EGU General Assembly 2023
© Author(s) 2023. This work is distributed under
the Creative Commons Attribution 4.0 License.

Species distribution models fail to predict paleozoological occurrences during the Holocene Green Sahara phase

Ignacio Lazagabaster1,2, Juliet Spedding3, Irene Solano-Regadera1, Chris Thomas4, Salima Ikram5, Severus Snape3, and Jakob Bro-Jorgensen1
Ignacio Lazagabaster et al.
  • 1University of Liverpool, Department of Ecology and Behaviour, Liverpool L69 3BX, United Kingdom
  • 2Centro Nacional de Investigacion Sobre Evolucion Humana, CENIEH, Burgos 09002, Spain
  • 3University of Liverpool, Department of Archaeology, Classics and Egyptology, Liverpool L69 3BX, United Kingdom
  • 4University of York, Department of Biology and Leverhulme Centre for Anthropocene Biodiversity, York YO10 5DD, United Kingdom
  • 5The American University in Cairo, Department of Sociology, Egyptology and Anthropology, New Cairo 11835, Egypt

Paleoclimatic simulations are powerful tools to investigate past faunal biogeographical patterns, but they can fail to capture complex climatic conditions at specific regional or temporal scales. Here we show that species distribution models (SDMs) do not predict the expansion of suitable habitats for mammals that were present in the Sahara during the African Humid Period (AHP) according to radiocarbon-dated paleozoological records. We illustrate this issue by modeling the current and past distribution of the hartebeest (Alcelaphus buselaphus), a typical African savanna antelope with a wide Sub-Saharan distribution. Its Holocene paleozoological record shows that its distribution during the AHP included large areas of the Sahara and the northern African Mediterranean coast, from Morocco to Egypt and the Levant.
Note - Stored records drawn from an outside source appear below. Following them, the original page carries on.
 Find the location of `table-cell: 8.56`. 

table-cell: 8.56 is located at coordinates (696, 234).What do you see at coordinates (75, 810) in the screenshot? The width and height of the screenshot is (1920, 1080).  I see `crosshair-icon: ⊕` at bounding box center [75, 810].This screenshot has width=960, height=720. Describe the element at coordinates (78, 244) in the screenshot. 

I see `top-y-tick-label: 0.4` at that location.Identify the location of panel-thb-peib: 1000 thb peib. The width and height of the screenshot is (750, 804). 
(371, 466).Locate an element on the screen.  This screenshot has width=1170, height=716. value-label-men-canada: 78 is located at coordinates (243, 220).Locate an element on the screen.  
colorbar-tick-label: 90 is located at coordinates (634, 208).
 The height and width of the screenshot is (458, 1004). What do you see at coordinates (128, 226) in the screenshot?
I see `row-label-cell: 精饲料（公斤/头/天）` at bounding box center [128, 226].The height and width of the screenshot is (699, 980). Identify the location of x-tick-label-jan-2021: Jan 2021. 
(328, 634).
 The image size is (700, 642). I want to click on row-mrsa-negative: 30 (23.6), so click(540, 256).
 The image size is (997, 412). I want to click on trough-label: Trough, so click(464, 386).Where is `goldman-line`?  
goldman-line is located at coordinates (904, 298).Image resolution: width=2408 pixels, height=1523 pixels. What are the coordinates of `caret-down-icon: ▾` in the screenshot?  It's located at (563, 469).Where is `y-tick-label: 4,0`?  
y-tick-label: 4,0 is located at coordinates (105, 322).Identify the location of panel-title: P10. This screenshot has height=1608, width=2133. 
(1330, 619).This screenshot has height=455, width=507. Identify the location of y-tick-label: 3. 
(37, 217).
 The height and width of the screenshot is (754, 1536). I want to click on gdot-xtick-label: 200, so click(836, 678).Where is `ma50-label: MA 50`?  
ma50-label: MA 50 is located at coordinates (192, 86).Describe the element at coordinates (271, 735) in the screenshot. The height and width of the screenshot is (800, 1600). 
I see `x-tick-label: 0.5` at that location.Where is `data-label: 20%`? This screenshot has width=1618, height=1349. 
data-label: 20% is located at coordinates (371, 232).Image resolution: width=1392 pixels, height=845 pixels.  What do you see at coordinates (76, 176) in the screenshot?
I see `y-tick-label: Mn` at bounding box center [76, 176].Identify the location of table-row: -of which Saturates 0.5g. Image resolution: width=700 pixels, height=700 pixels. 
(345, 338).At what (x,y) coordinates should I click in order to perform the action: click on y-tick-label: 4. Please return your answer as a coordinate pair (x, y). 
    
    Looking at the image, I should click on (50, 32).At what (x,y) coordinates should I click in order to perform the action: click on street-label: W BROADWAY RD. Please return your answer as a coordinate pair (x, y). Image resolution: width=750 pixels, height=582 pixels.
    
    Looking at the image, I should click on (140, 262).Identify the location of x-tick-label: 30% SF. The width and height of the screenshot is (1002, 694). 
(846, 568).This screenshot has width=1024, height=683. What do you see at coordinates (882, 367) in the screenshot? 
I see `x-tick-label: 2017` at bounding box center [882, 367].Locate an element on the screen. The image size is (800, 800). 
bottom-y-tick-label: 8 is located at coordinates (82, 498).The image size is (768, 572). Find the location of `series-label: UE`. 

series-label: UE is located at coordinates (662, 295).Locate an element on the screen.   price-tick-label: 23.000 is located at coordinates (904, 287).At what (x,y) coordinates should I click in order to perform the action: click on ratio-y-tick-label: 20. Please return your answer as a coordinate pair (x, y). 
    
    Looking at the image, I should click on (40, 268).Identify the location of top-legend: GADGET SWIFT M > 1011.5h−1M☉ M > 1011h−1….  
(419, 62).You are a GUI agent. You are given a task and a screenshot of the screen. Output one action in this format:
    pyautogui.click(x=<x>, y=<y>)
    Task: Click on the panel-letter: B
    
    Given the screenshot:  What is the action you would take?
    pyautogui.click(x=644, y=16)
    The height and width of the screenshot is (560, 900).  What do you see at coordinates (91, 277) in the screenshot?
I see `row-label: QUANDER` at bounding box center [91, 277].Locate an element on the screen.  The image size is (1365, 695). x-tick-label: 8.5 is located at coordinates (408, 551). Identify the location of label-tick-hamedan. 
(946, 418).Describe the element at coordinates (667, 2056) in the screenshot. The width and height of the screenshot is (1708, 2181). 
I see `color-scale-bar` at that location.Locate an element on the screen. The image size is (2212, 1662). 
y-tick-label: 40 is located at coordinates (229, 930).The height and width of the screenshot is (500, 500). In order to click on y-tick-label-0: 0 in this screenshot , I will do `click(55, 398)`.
We use Bayesian additive regression trees (BARTs) with an MCMC algorithm in combination with current climate and occurrence data to generate posterior distributions of habitat suitability, evaluate variable importance, and generate variable partial-dependence plots. From these, we learn that annual precipitation is the most important climatic variable determining the hartebeest’s current distribution. We then projected habitat suitability onto various paleoclimatic scenarios during the AHP and found that the estimated precipitation did not reach the minimum required for the viability of hartebeest populations. These results highlight the potential of the fossil record to test the regional precision of paleoclimatic simulations, ultimately helping to generate more realistic past environmental scenarios.

How to cite: Lazagabaster, I., Spedding, J., Solano-Regadera, I., Thomas, C., Ikram, S., Snape, S., and Bro-Jorgensen, J.: Species distribution models fail to predict paleozoological occurrences during the Holocene Green Sahara phase, EGU General Assembly 2023, Vienna, Austria, 24–28 Apr 2023, EGU23-16871,, 2023.